Newly approved anticancer drugs that lead to improvements in efficacy can also lead to increased morbidity and treatment-related mortality, according to a study in the Journal of Clinical Oncology. The investigators conducted a meta-analysis of 38 randomized controlled trials evaluating agents approved by the FDA for the treatment of solid tumors. “Our analysis shows that most newly approved anticancer drugs are associated with increased odds of toxic death, treatment discontinuation, and severe adverse events compared with the standard treatment received by controls,” the authors reported.
Treatment-related toxicities from these new agents are even more likely to occur in clinical practice than in clinical trials because patients seen in clinical trials are “generally selected for good performance status and few comorbidities,” the authors pointed out. “It is therefore not possible to predict the real-life outcomes and extent of such toxicities with the data generated by [randomized controlled trials].”

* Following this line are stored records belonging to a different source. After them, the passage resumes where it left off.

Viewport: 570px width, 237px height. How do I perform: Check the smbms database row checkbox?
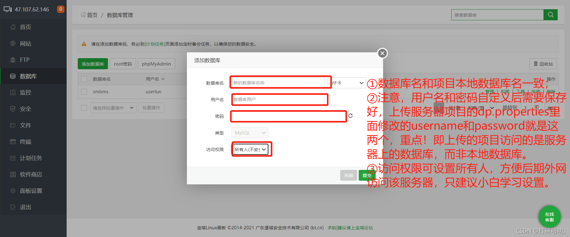coord(84,92)
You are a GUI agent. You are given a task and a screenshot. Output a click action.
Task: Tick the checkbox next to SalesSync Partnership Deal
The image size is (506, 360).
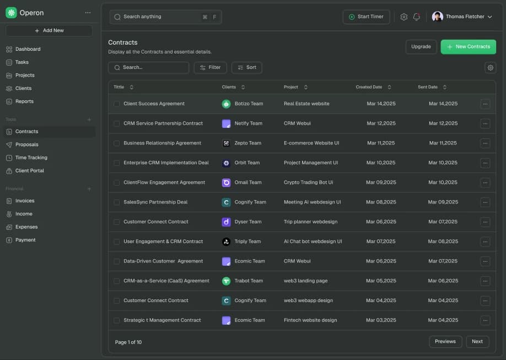click(x=117, y=202)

Use of new targeted agents and chemotherapy among less selected patients in general oncologic practice should take into consideration the health status of the individual patient. The investigators support large population-based outcome studies to quantify real-life efficacy and toxicity and identify variations among different populations.

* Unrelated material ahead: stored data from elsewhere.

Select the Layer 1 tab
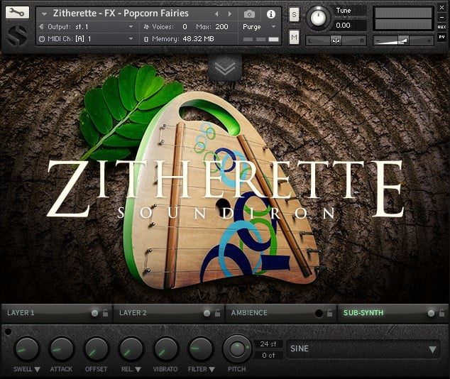(x=43, y=313)
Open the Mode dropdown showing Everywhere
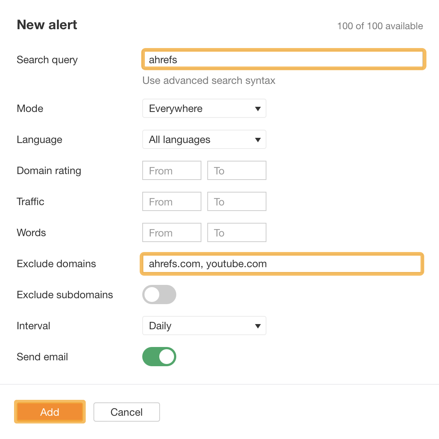 pos(204,108)
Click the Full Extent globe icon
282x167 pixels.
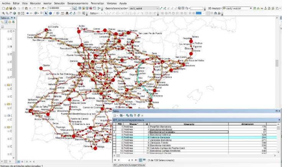pyautogui.click(x=15, y=13)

“Our analysis showed no correlation between the end points of efficacy and toxicity,” the investigators reported. “Efficacy of treatment is determined by a variety of disease-related factors such as the intrinsic sensitivity of tumor cells, which in turn depends on the molecular properties of the tumor and the tumor microenvironment. Toxicity is dependent more on drug metabolism and clearance and is influenced by biologic characteristics of the host including performance status, comorbidities, drug-metabolizing enzymes, organ function, and concurrent medications. Therefore, it is not surprising that, in general, efficacy and toxicity of a drug are independent of each other. Although there have been reports relating toxicities of some targeted agents to their efficacy, this is likely to occur when inhibition of the same targets is responsible for producing both efficacy and toxicity.” ■
Niraula S, et al: J Clin Oncol. July 16, 2012 (early release online).